Penjaga Keamanan Siber Indonesia

Kemkominfo Kerahkan Gladiator Security Siber Indonesia

Di era internet seperti sekarang, ancaman siber tak dimungkiri terus akan datang silih berganti, tak terkecuali yang menyerang Indonesia.

Bahkan, Indonesia masuk dalam daftar negara yang paling rentan terancam serangan siber.

“Indonesia masuk dalam daftar tiga besar negara yang menjadi sasaran serangan siber, ini yang membuat saya sulit tidur. Data dari Threatcloud mengungkap ada lebih dari satu juta serangan siber ke Indonesia,” ujar Menteri Komunikasi dan Informatika (Menkominfo) Rudiantara saat acara final program Born to Protect di Jakarta, Jumat (5/10/2018), kemarin.

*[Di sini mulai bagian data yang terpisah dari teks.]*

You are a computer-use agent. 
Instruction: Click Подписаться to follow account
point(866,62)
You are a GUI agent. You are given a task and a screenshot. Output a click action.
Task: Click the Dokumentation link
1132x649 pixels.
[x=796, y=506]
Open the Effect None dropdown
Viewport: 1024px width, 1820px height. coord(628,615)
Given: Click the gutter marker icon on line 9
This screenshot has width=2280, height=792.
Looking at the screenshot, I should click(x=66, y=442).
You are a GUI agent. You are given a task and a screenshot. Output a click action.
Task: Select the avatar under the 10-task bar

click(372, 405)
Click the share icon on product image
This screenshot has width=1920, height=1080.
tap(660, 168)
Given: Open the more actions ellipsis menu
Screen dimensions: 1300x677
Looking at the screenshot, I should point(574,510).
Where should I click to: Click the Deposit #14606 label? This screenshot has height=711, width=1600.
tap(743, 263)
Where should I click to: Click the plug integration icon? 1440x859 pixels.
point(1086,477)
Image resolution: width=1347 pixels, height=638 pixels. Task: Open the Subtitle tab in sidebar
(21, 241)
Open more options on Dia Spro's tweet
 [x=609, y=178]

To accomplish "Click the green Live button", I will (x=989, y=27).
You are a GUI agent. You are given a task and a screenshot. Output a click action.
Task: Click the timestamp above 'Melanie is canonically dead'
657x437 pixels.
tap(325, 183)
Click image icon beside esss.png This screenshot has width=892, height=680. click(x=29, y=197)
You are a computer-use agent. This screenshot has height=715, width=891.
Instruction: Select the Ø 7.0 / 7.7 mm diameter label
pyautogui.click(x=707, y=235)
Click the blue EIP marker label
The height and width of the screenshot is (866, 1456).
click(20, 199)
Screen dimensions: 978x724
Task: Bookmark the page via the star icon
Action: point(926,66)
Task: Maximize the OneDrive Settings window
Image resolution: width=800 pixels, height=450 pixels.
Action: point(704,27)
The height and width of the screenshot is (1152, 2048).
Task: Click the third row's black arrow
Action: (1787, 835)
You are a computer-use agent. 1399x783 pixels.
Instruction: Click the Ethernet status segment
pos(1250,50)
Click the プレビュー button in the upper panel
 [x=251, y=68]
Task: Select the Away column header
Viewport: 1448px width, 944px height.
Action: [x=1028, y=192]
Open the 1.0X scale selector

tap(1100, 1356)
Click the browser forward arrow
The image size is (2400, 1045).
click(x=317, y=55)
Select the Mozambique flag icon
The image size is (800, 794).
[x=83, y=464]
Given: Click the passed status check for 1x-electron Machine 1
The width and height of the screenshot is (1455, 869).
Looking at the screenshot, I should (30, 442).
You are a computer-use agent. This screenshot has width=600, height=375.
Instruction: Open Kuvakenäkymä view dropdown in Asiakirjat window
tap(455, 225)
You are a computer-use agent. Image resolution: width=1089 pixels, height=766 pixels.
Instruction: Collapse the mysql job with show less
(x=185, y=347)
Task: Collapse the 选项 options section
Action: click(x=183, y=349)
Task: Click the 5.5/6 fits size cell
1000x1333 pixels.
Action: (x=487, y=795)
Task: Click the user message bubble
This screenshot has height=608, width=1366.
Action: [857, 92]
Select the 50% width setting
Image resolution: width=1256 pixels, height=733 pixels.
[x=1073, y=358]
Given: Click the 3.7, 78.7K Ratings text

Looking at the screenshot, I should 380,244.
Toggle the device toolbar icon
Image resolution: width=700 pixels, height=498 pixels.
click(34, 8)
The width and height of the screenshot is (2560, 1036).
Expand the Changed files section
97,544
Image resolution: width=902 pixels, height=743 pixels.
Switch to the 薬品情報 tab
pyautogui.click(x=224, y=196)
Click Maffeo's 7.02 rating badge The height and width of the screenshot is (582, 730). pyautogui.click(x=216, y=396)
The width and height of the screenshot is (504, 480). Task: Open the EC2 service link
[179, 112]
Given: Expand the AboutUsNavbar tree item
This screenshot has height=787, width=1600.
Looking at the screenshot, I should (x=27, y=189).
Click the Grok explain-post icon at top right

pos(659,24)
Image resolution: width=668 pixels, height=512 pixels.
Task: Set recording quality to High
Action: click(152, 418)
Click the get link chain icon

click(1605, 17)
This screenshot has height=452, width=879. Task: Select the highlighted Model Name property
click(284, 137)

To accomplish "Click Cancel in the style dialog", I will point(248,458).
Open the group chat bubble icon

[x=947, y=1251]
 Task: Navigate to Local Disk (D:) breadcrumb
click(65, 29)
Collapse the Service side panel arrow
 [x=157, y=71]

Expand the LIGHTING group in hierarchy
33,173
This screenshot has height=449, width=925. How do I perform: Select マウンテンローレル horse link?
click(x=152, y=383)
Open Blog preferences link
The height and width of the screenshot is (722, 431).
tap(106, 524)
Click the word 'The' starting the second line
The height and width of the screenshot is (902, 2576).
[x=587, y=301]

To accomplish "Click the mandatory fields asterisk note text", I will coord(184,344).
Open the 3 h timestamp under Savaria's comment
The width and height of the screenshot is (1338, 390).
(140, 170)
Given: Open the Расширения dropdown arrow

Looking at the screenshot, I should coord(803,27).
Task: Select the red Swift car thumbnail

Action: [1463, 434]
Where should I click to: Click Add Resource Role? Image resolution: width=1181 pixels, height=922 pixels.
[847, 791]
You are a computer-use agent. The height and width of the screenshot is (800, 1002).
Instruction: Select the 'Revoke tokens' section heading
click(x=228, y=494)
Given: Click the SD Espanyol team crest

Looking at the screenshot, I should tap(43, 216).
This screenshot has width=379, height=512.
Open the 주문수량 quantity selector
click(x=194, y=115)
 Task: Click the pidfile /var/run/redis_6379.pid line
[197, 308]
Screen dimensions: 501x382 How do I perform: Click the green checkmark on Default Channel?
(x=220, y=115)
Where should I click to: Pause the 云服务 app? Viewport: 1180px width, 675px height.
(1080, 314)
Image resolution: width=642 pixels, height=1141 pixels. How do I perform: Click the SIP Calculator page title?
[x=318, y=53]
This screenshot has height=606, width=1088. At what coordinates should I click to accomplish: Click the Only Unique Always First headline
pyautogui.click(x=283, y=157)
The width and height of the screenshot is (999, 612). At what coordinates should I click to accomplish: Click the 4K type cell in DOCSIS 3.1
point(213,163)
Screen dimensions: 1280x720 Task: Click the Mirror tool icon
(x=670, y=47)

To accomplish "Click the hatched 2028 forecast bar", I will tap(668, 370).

Karenanya, Kementerian Komunikasi dan Informatika (Kemkominfo) memiliki inisiatif program untuk mencetak sumber daya manusia (SDM) sebagai penjaga keamanan siber di Indonesia.

Sejak tahun lalu, program yang diberi nama Born to Protect ini berjalan untuk menyaring talenta terbaik di Tanah Air.

Rudiantara menuturkan program ini mencari para ‘gladiator’ yang siap melindungi keamanan siber di Indonesia.

Penggunaan nama gladiator sendiri, menurut Rudiantara, digunakan karena program ini mencari para petarung yang siap melindungi keamanan siber.

Dalam program ini, Kemkominfo tidak sendirian dan menggandeng sejumlah pihak seperti PT Xynesis International dan Universitas Gunadarma. Program ini diadakan dengan melakukan audisi terlebih dulu 10 kota di Indonesia.

Tercatat, ada sekitar 8.661 pendaftar yang tertarik mengikuti program ini. Lalu, setelah dilakukan penyaringan, tersisa 1.000 orang di babak semifinal.

Dari situ, ada 100 orang terpilih mengikuti babak final berupa pelatihan digicamp untuk mendapatkan sertifikasi internasional.

“100 orang ini yang nantinya akan menjadi creme de la creme di Indonesia. Nantinya, 100 orang ini tidak akan dipegang seluruh oleh Kemkominfo, tapi bisa untuk industri dan siapa yang membutuhkannya,” tutur Rudiantara.

Program final Born to Protect diadakan di Kantor Kemkominfo di Jakarta pada 5 Oktober 2018. Dalam acara penutupan tersebut, terpilih 10 orang terbaik dengan nilai tertinggi yang mengikuti program ini.